◆ Source text
>> start

Paper downloader
WARNING: temporally broken with last update
Install the library with:
pip install getpaper
If you want to edit getpaper repository consider installing it locally:
pip install -e .
On linux systems you sometimes need to check that build essentials are installed:
sudo apt install build-essential.
It is also recommended to use micromamba, conda, anaconda or other environments to avoid bloating system python with too many dependencies.
After the installation you can either import the library into your python code or you can use the console scripts.
If you install from pip calling download will mean calling getpaper/download.py , for parse - getpaper/parse.py , for index - getpaper/index.py
download download_pubmed --pubmed 22266545 --folder "data/output/test/papers" --name pmid --loglevel info --scihub_on_fail True
Downloads the paper with pubmed id into the folder 'papers' and uses the pubmed id as name
download download_doi --doi 10.1038/s41597-020-00710-z --folder "data/output/test/papers" --scihub_on_fail True
Downloads the paper with DOI into the folder papers, as --name is not specified doi is used as name
It is also possible to download many papers in parallel with download_papers(dois: List[str], destination: Path, threads: int) function, for example:
from pathlib import Path
from typing import List
from getpaper.download import download_papers
dois: List[str] = ["10.3390/ijms22031073", "10.1038/s41597-020-00710-z", "wrong"]
destination: Path = Path("./data/output/test/papers").absolute().resolve()
threads: int = 5
results = download_papers(dois, destination, threads)

>> end

◆ Collected data

>> start

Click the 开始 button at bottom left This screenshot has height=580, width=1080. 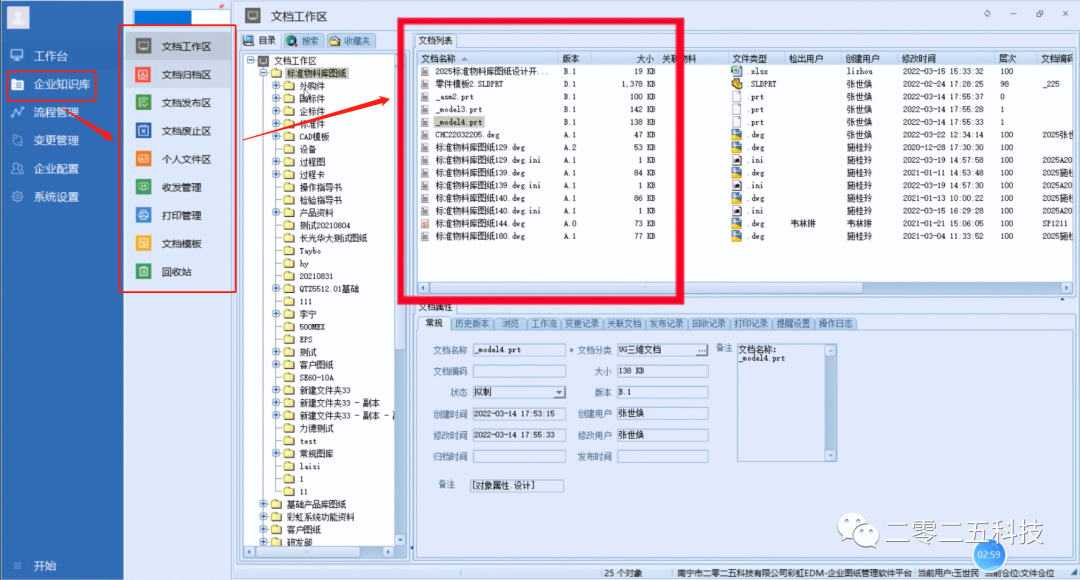click(44, 566)
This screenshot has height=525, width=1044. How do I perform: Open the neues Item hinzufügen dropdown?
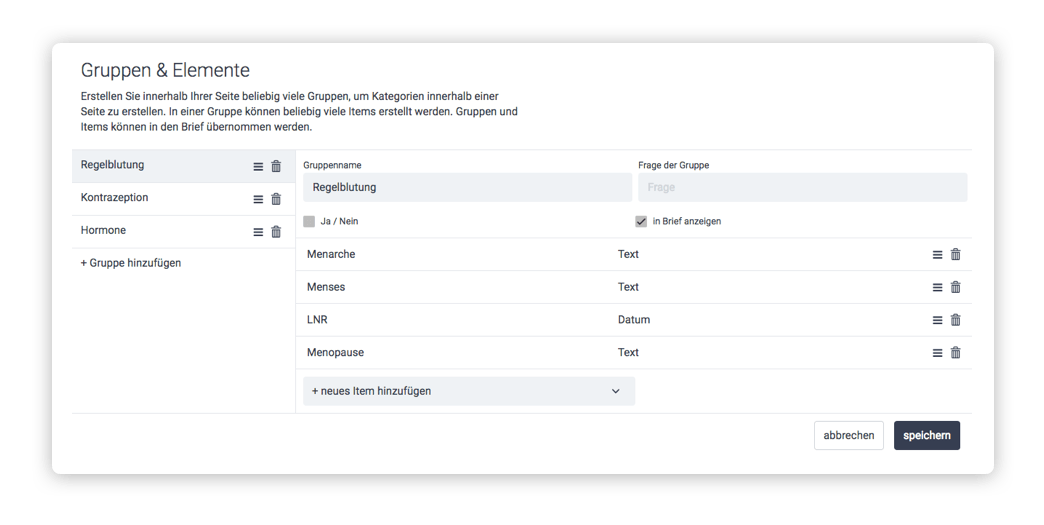click(x=469, y=391)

>> end

◆ Stated task
Write the next part of the getpaper paper-downloader guide, picking up right after its last line of code.

◆ Answer to this problem
successful = results[0]
failed = results[1]
Here results will be OrderedDict[str, Path] with successfully downloaded doi->paper_path and List[str] with failed dois, in current example:
(OrderedDict([('10.3390/ijms22031073',
PosixPath('/home/antonkulaga/sources/getpaper/notebooks/data/output/test/papers/10.3390/ijms22031073.pdf')),
('10.1038/s41597-020-00710-z',
PosixPath('/home/antonkulaga/sources/getpaper/notebooks/data/output/test/papers/10.1038/s41597-020-00710-z.pdf'))]),
['wrong'])
Same function can be called from the command line:
download download_papers --dois "10.3390/ijms22031073" --dois "10.1038/s41597-020-00710-z" --dois "wrong" --folder "data/output/test/papers" --threads 5
You can also call download.py script directly:
python getpaper/download.py download_papers --dois "10.3390/ijms22031073" --dois "10.1038/s41597-020-00710-z" --dois "wrong" --folder "data/output/test/papers" --threads 5
You can parse the downloaded papers with the unstructured library. For example if the papers are in the folder test, you can run:
getpaper/parse.py parse_folder --folder data/output/test/papers --cores 5
You can also switch between different PDF parsers:
getpaper/parse.py parse_folder --folder data/output/test/papers --parser pdf_miner --cores 5
You can also parse papers on a per-file basis, for example:
getpaper/parse.py parse_paper --paper data/output/test/papers/10.3390/ijms22031073.pdf
getpaper/parse.py download_and_parse --doi 10.1038/s41597-020-00710-z
To evaluate how much you want to split texts and how much embeddings will cost you it is useful to compute token number:
getpaper/parse.py count_tokens --path /home/antonkulaga/sources/non-animal-models/data/inputs/datasets
You can run examples.py to see usage examples
index.py has local dependencies on other modules, for this reason if you are running it inside getpaper project folder consider having it installed locally:
pip install -e .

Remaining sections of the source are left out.